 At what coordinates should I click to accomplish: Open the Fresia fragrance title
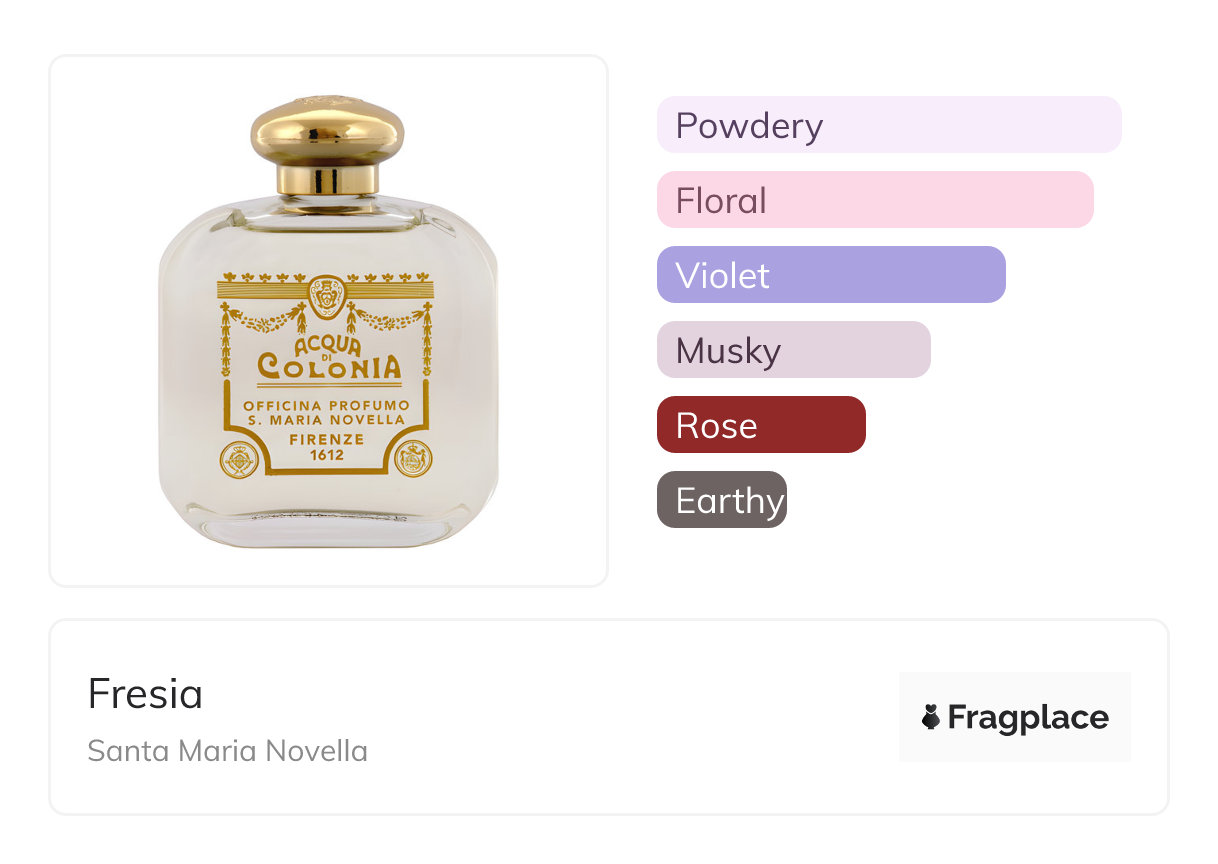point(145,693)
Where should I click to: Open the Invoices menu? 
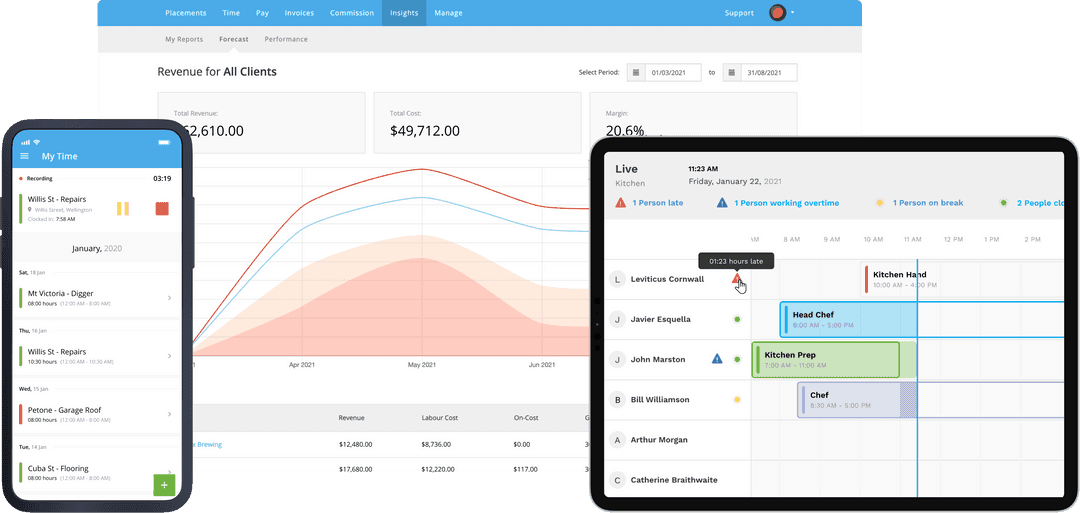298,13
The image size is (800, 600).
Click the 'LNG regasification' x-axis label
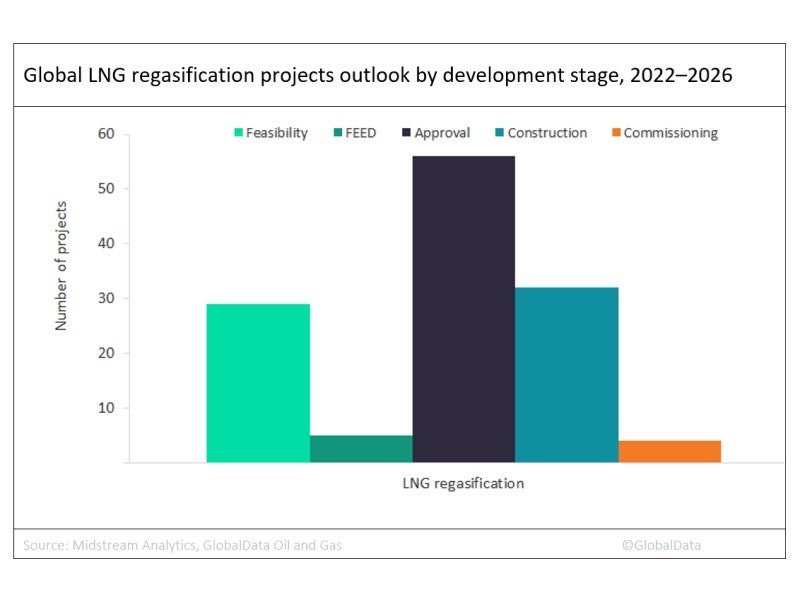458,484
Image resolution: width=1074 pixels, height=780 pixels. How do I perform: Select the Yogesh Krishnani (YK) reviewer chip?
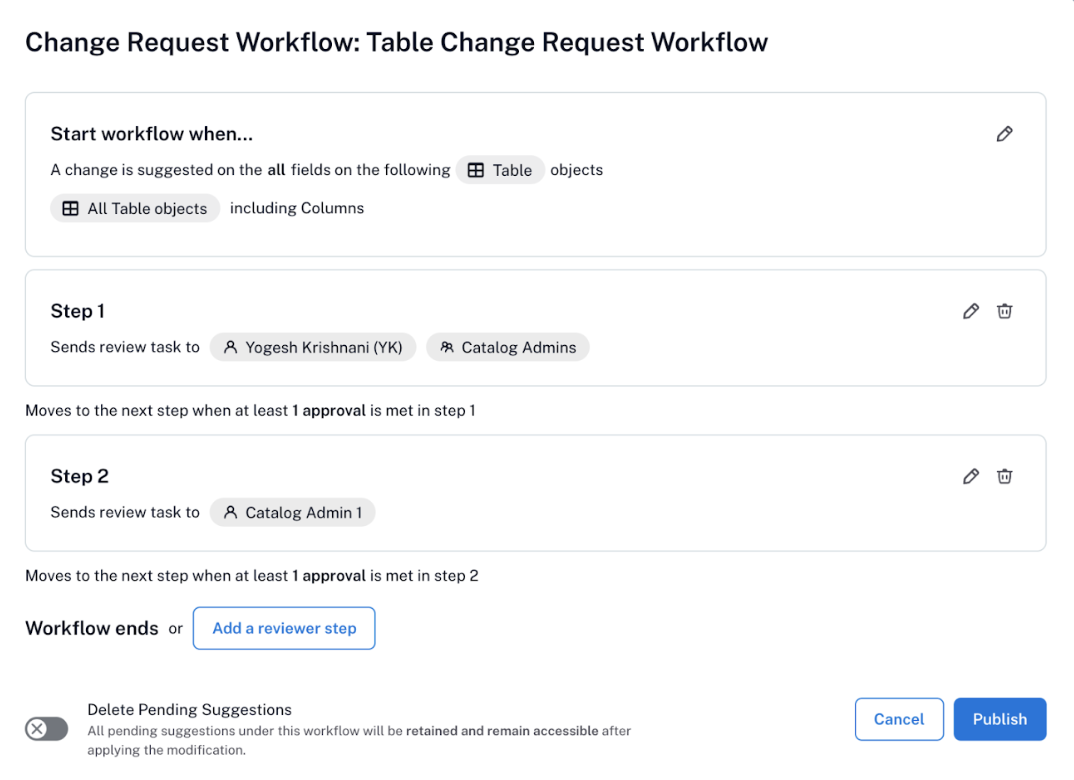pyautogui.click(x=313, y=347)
***
:: Aim of the exercise ::
Reproduce all of the material above, leaving out the pictures. Multiply each coordinate given after a picture by 2.4 and round it to the nearest whole number, with halves rounding up. Keep every other number and all other wording unchanged.

:: Answer in full ::
 At what coordinates should I click to accomplish: Open the Fresia fragrance title
point(348,1663)
Where should I click to: Open the Invoices menu? 
715,31
The image size is (800, 600).
Click the 'LNG regasification' x-axis label
1099,1162
Image resolution: width=1074 pixels, height=780 pixels. How do I perform: Select the Yogesh Krishnani (YK) reviewer chip?
pyautogui.click(x=751, y=833)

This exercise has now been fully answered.